Ainsi, dans la nouvelle mouture de la loi fondamentale, peut-on lire entre autres, la sauvegarde de la biodiversité et la lutte contre le dérèglement climatique, la reconnaissance des animaux comme des êtres dotés de sensibilité et la protection de leur bien-être, le droit au logement ou encore la protection du patrimoine culturel.
Par ailleurs, la langue luxembourgeoise, le drapeau, les armoiries et l’hymne national sont inscrits dans la Constitution. L’attachement au multiculturalisme est confirmé. Le nouveau texte dispose également de l’adhésion du Luxembourg au processus d’intégration européenne. Des questions qui ont fait l’objet de grands débats contradictoires, parmi lesquels l’article 16 de la nouvelle constitution qui consacre les droits aux Luxembourgeois face à ceux qui sont appelés des non-Luxembourgeois. « Tous les citoyens sont égaux devant la loi », aurait préféré Barilozi, membre de la plateforme, pour lever l’équivoque sur cet article.

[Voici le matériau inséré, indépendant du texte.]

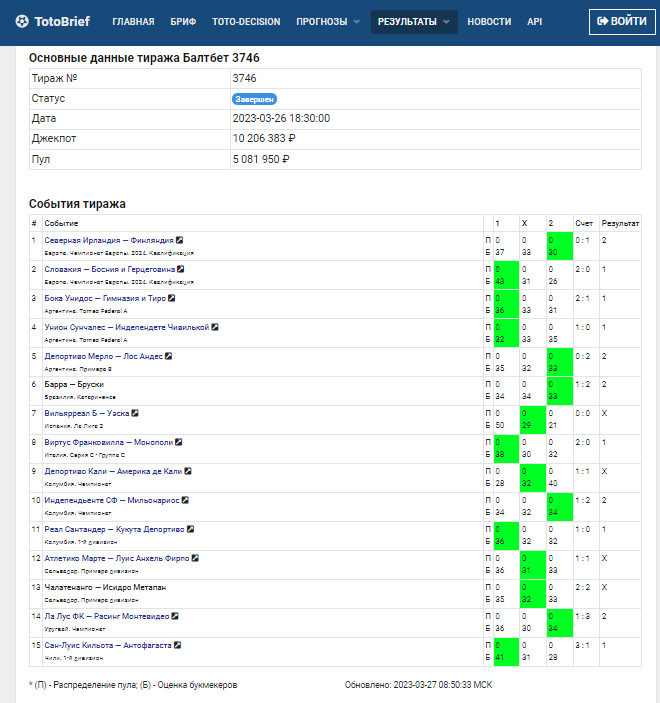
Task: Click the Завершен status badge
Action: [254, 99]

Une autre crainte des débats avec Antoni Montserrat est le risque pour le Luxembourg de rejoindre les pays où la Cour constitutionnelle devient une deuxième chambre de députés (Pologne, Espagne…) « C’est du moins le pire scénario qui risque de se produire. Ce n’est pas idéal, parce que c’est la Chambre des députés, élue par les citoyens, qui doit régler les problèmes et non neuf juges qui doivent s’occuper des désaccords entre les politiciens », a-t-il déclaré avant de reconnaître que globalement, la nouvelle Constitution représente une évolution et ne compliquera la vie de personne. C’est une constitution démocratique, ouverte. Dans la nouvelle constitution, il est à noter également les réformes dans les prérogatives et des pouvoirs de la monarchie. Elles concernent notamment la succession monarchique et les privilèges, le commandement de l’armée et la nomination des juges.

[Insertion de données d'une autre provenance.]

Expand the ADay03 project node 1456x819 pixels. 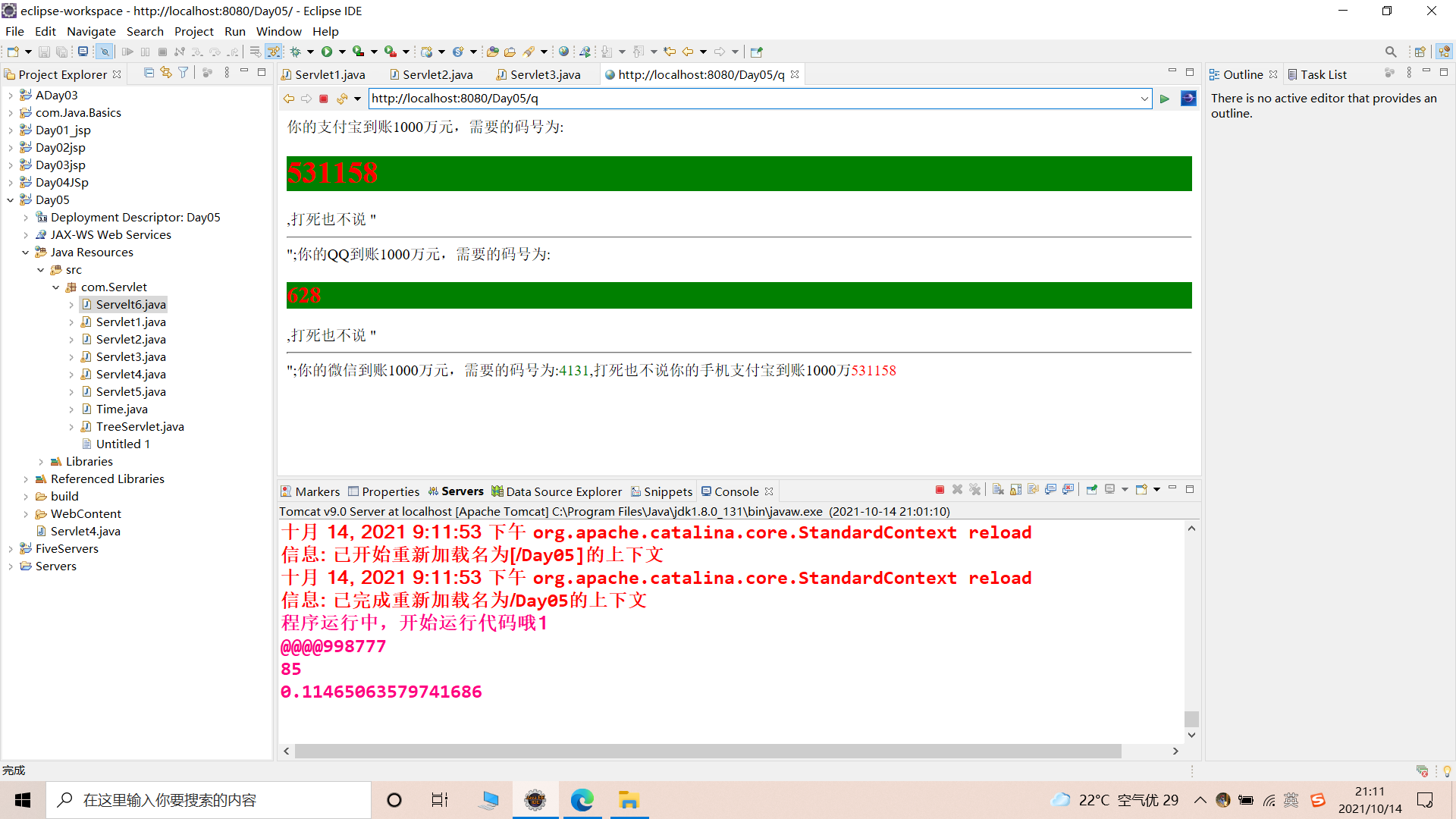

L’opposition, présente à cette table-ronde, a été plus loin en évoquant par exemple la limitation du mandat du Grand-Duc. Les débats de grande ampleur comme celui de la constitution, du régime linguistique sont généralement des sujets non évoqués sur la place publique au Luxembourg. C’est donc la plateforme PiiLux Asbl qui vient à présent dire haut ce que tout le monde pense bas. Une audace qui vaut de plus en plus de l’intérêt pour PiiLux Asbl qui a un agenda chargé pour l’année 2023. D’autres rencontres non moins pertinentes sont prévues pour 2023, notamment le télétravail, l’essor démographique du Luxembourg et les débats politiques avec les représentations internationales et les jeunesses des partis politiques.
PiiLux Asbl est la plateforme d’immigration et d’intégration Luxembourg. C’est un espace d’analyse et de réflexions sur des sujets importants, qui fâchent à la limite, mais qui permettent aux citoyens de comprendre et de s’intégrer aux processus de reformes politiques, économiques, socioculturelles et linguistiques au Luxembourg.